Central Michigan University students and staff members ended Martin Luther King Jr. Week with a competitive basketball game to raise money for charity and to celebrate MLK's legacy.

The event took place Jan 19. in the Student Activities Center. This was the fourth annual charity event for MLK Week. The game’s purpose was to raise money for the Multicultural Leadership Conference, which helps students to gain leadership skills. The money raised will be used to help fund the programs and giveaways involved with the conference.

“It’s great to see so many people turnout for this event,” said D'Wayne Jenkins, assistant director of Multicultural Academic Student Services who coordinated the event and coached the blue team. “This probably the biggest turnout we’ve had.”

The game took place in one of the sports forum basketball courts inside the SAC. Players practiced before the game began. 

There were two teams: the red team, sporting red t-shirts, and the blue team, wearing blue t-shirts. The blue team consisted 9 players on their team, and the red had 8. Each team had a coach, and a mix of both staff, student, male and female players. 

With over 100 people in the audience, the court was surrounded by students and community members cheering on the teams. 

The game was competitive between teams throughout the entire game. The coaches were leading their teams on, and the referees were throwing around fouls left and right. Players were also getting physical at times, with players tripping and scrambling gain control of the ball. 

The red team opened strong with a 10 to 13 lead at the end of the first quarter, and stayed with a strong lead by halftime, holding with an 18 to 28 lead.

But while competition was high, it was more of a playful competition, according to the players.

“It was competitive, and obviously people were out here to win, but it was respectful,” said Albion graduate student Rhiki Swinton, who played for the blue team. “There was no bashing of other people.”

Lansing junior Tyler Graft said he could tell that the competitors were having fun, and he enjoys watching his friends play.

The blue team began to make a comeback, ending the third quarter down by one point, with the score standing at 36 to 37. The fourth round remained close, with the blue team retrieving a small lead. 

In a last-ditch effort, the red team went on a flurry of score attempts to gain back the lead, with the crowd cheering and reacting to the close game.
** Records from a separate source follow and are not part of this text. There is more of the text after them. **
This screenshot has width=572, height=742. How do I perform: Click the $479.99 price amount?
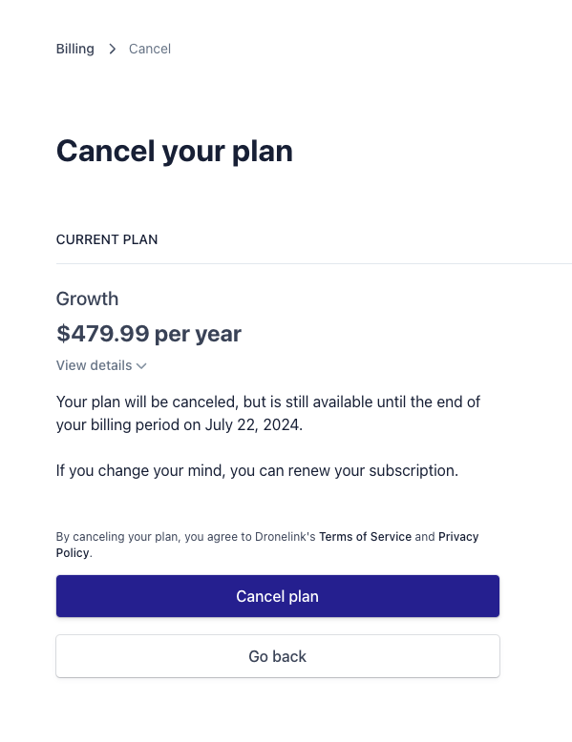click(103, 334)
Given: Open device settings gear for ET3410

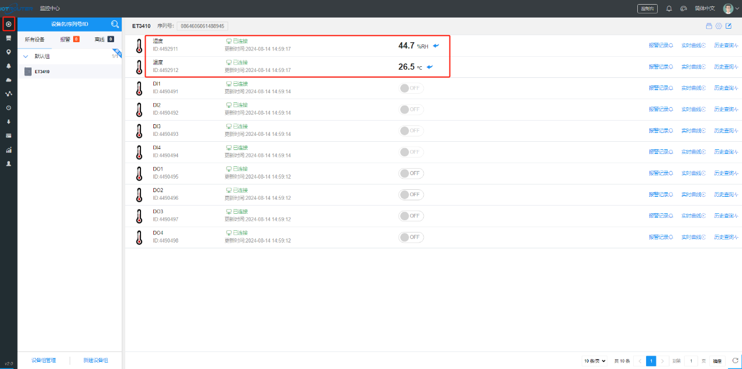Looking at the screenshot, I should click(x=719, y=26).
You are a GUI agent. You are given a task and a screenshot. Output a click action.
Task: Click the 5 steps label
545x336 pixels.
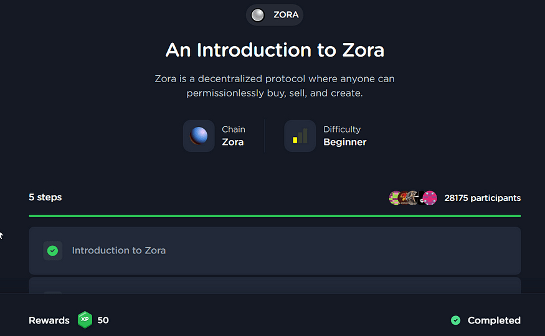click(x=45, y=197)
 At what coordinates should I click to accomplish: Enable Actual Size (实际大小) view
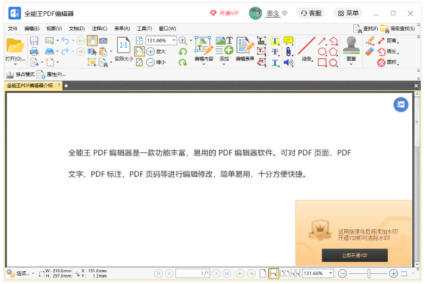pos(123,48)
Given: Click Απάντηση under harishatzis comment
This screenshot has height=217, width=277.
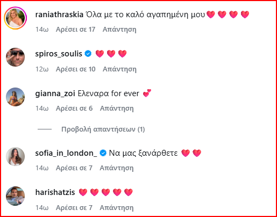Looking at the screenshot, I should coord(117,208).
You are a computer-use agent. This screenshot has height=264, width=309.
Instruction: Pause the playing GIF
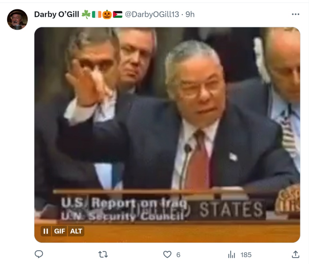(46, 231)
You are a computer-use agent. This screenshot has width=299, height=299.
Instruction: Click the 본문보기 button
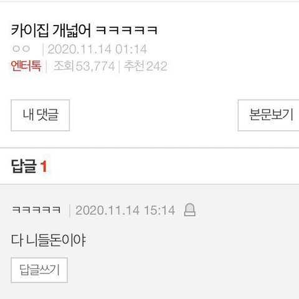(268, 115)
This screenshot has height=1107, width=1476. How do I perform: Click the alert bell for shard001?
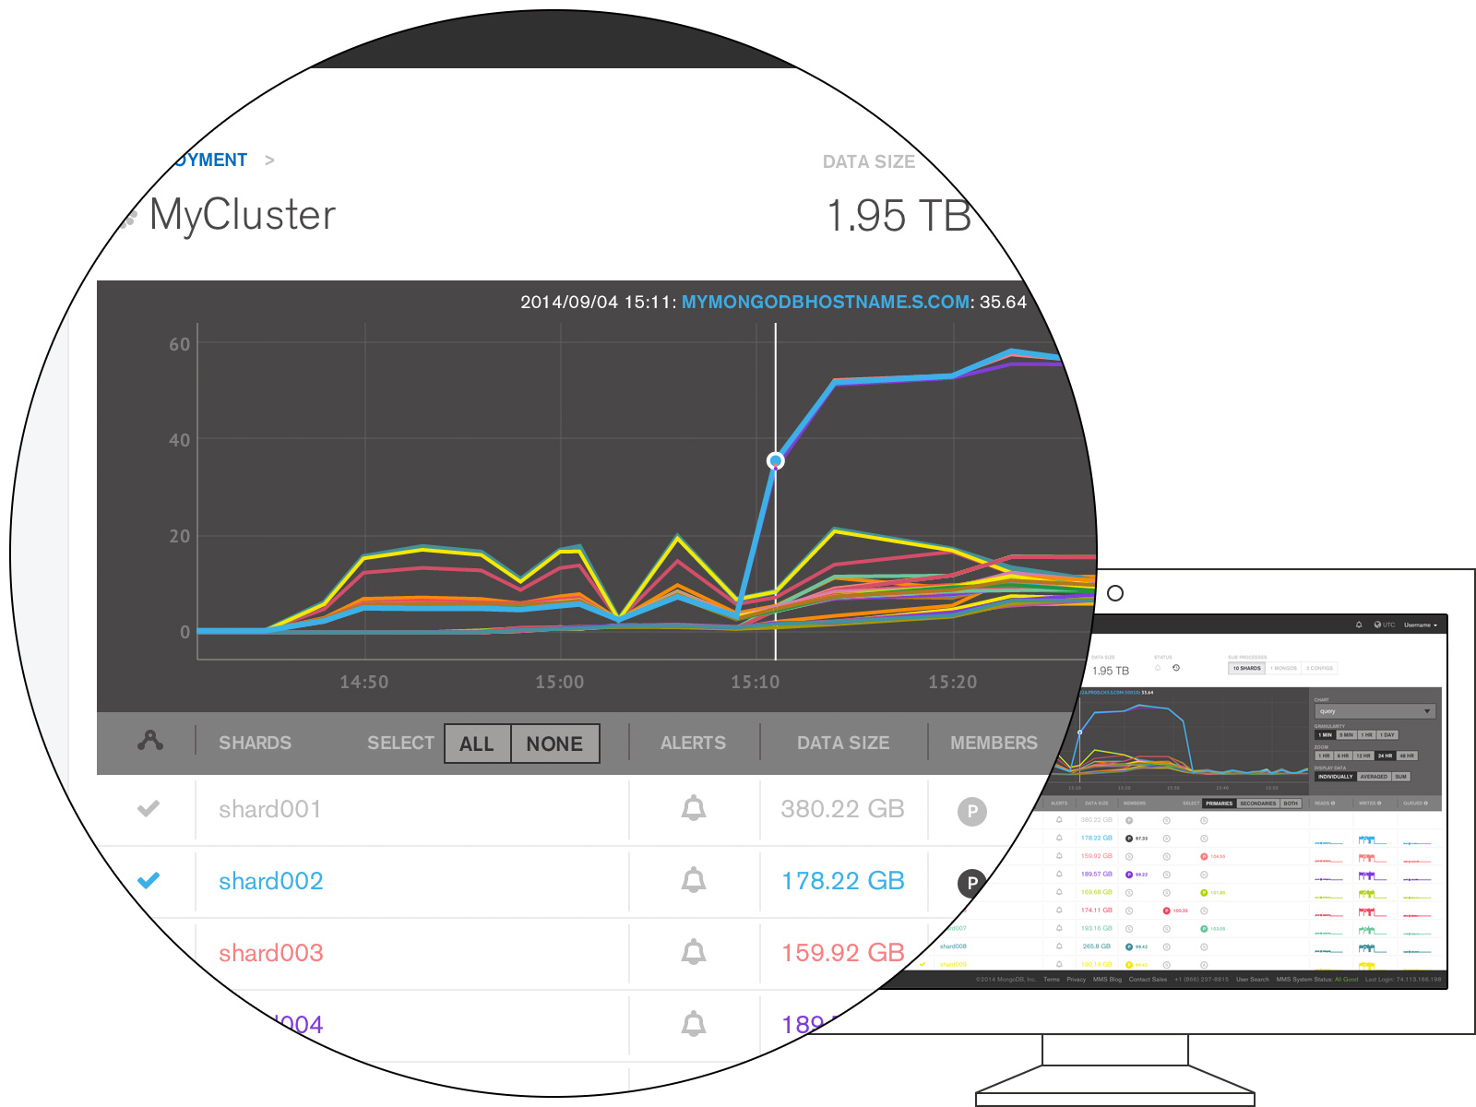[694, 809]
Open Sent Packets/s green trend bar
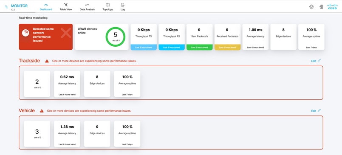The height and width of the screenshot is (155, 342). [x=199, y=47]
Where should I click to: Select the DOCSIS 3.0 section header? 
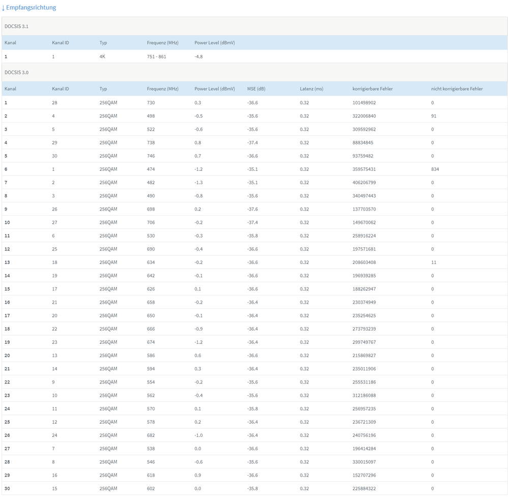(16, 72)
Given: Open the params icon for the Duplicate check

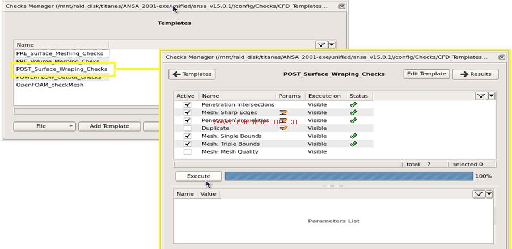Looking at the screenshot, I should coord(283,128).
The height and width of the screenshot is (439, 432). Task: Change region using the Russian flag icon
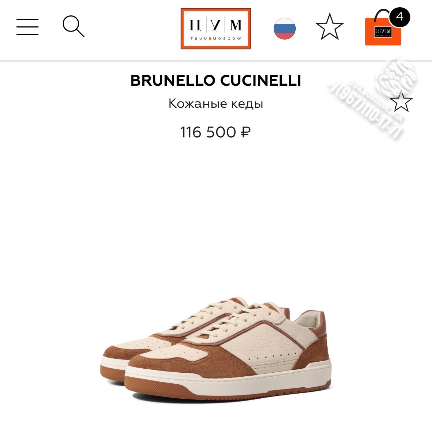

But the efforts made by the red team didn’t earn them a victory, with the final score being 46 to 43, with the blue team winning by three points.

Officer Laura Martinez of CMUPD played for the red team and said it was disappointing that her team lost, yet that wasn’t her focus.

“I was very proud to represent the CMUPD, in regard to (the celebration of)Martin Luther King,” she said.

Detroit graduate Chuck Mahone said that the competition of the game was "friendly" and explained he participated for the cause.

“I wanted to come out and celebrate MLK’s legacy, and the point is for donations,” he said.

Stan Shingles, assistant vice president for University Recreation, said he participated to interact with students. 

“For me, it’s a great way to engage and connect with students,” Shingles said. “It wasn’t about winning, because the winner is the charity”.